I mean sounds like your training is sufficient to be seen gains for sure, obviously some respond better to some styles of lifting rather than others. But sounds like your at least in a good mind set about lifting.

Like IB said, maybe a blood panel might show something that we can't pinpoint otherwise.

Also a few other questions-

What is your post workout meal/ meals and drinks like? And when exactly do you take them?

Also do you drink or party at all and how is your rest and sleep while trying to bulk?


----------



## FordFan (Apr 27, 2013)

From what I've read so far, it's your diet. Actually plan and pack your meals for each day.  If you try to eat your macros on the fly, it will be extremely difficult.

Also, if you're bulking do t be scared to get a lil fluffy around the belly. You can still have visible abs with some fluff.

Also, get those carbs on up there 60-80g per meal. Eat 6x daily EVERYDAY!  Good clean carbs too. Oats, sweet potatoe, etc

If you really want to see dedication, watch Kai greenes YouTube video where he discusses meal planning. This is the best way to eat accurately.


----------



## omegachewy (Apr 27, 2013)

BIG D said:


> I really don't think those are the best pics tbh. I'm no freak but I'm no average looking joe either. But i want the honesty from everyone so I'm not trying to be a prick here.
> 
> Anyway I currently do a four day split. 2-3 exercises per muscle and 8-15 reps but mostly 8-10. I go to failure or close to it then perform an added intensity set after to totally reach failure. I do 2-3 of these sets per exercise. So each muscle is getting 6 total sets to failure



personally i lift harder than this. i do around 4-5 excercises with no less than 3 sets per. this allows for size and density.


----------



## Enigmatic707 (Apr 27, 2013)

omegachewy said:


> personally i lift harder than this. I do around 4-5 excercises with no less than 3 sets per. This allows for size and density.



x2


----------



## The Grim Repper (Apr 27, 2013)

allbeef said:


> What a mature thread. I say that because immaturity in the game has guys immediately blaming the gear.
> 
> It could be gear and dose related, but I sure appreciate the fact that you guys try to rule out everything else out first. In my experience 90% of complaints like this are not gear related beyond dosages.
> 
> Allbeef



Absolutely.  Hell look at it this way bro, MOST of the guys that can't gain turn to gear.  Why?  Because they don't have diet, training and/or rest in place and they figure they need to get on something.  So, they go on gear like this magic crap's going to happen and the results are still crap.."Must be the gear!" is what they yell next.  Ridiculous.


----------



## Concreteguy (Apr 27, 2013)

BIG D said:


> sorry no troll here fellas. diet is currently fish, meat, egg whites a main protein source. breads, rice, pasta, cereal, fruit as main carb sources and nuts, evoo, pb for main fat sources. diet isnt perfect tho, ill go off track, especially when trying to add mass. i shoot for 50g pro, 35-40 carbs and 25 fats per meal, eating 5 times a day usually



All kidding aside, this isn't a diet. This is a list of what may be in your kitchen. So since diet isn't going to happen lets just go by the facts that can be seen.

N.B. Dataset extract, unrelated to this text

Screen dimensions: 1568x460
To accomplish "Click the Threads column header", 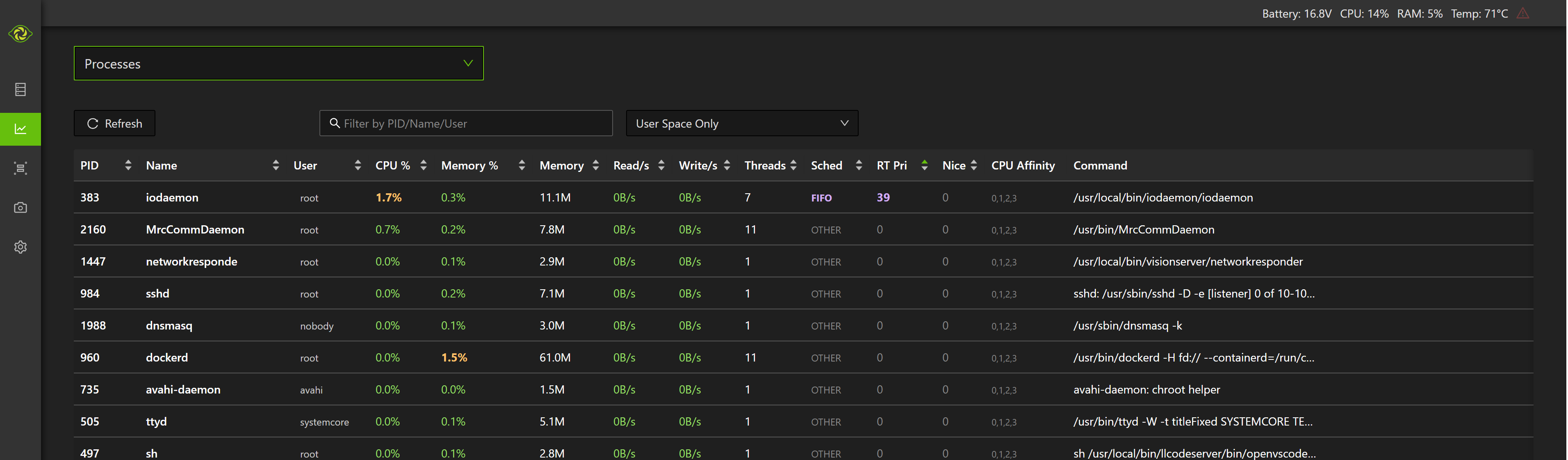I will click(764, 165).
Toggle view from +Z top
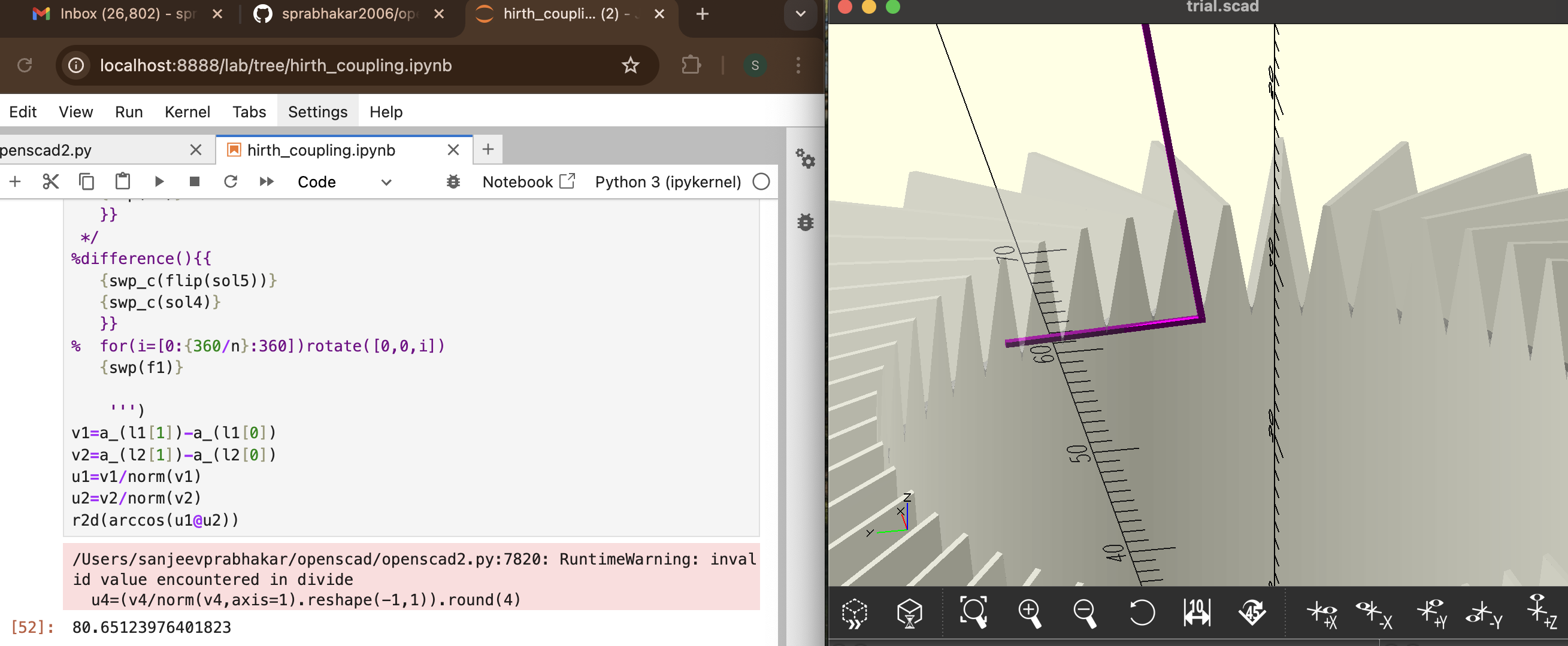This screenshot has width=1568, height=646. coord(1542,612)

You pics look smooth.  The only clean looking body part is calves. I'm guessing you can still pinch 1/4 inch there?
But more importantly is the build. You have much stronger arms than a chest and (front delts), delt caps. This is a clear indication your arming your "bar" grips. Start widening your grip on the bar in ALL bar workouts. This will incorperate much more of the supporting muscles and inturn build more flesh. Your back and abbs look smooth. You must start doing your primary lifts. Deads, squats, bent over rows, standing militarys. 

 Look this is the only thing I can help you with because you refuse to table what you eat. NUTRIENT TIMING in fucking huge! But a laundry list of whats in your fridge ain't cutting it.
How you prime-
How you feed-
How you recover-
How you start the motor in the morning-
These aren't small thing.........they are everything!

Not a shot across the bow but I don't think you know enough to have a proper frame of refferance and thats why this is so vage.

1- correct your workout structure and form
2-correct your diet
3-correct the intensity you train 
4-go to anavar ONLY.
5- Stay at Anasci and learn how to achieve your goals-

If we could get you on trach you could gain more in three months time than the last two years.......I PROMISE!

You are nowhere close to your natty limits. Not even close friend. 
CG


----------



## BIG D (Apr 27, 2013)

Anavar only? This is different, any reason just curious?


----------



## omegachewy (Apr 28, 2013)

awesome strength, simple, not overly suppressive, will help lean you.


----------



## Concreteguy (Apr 28, 2013)

BIG D said:


> Anavar only? This is different, any reason just curious?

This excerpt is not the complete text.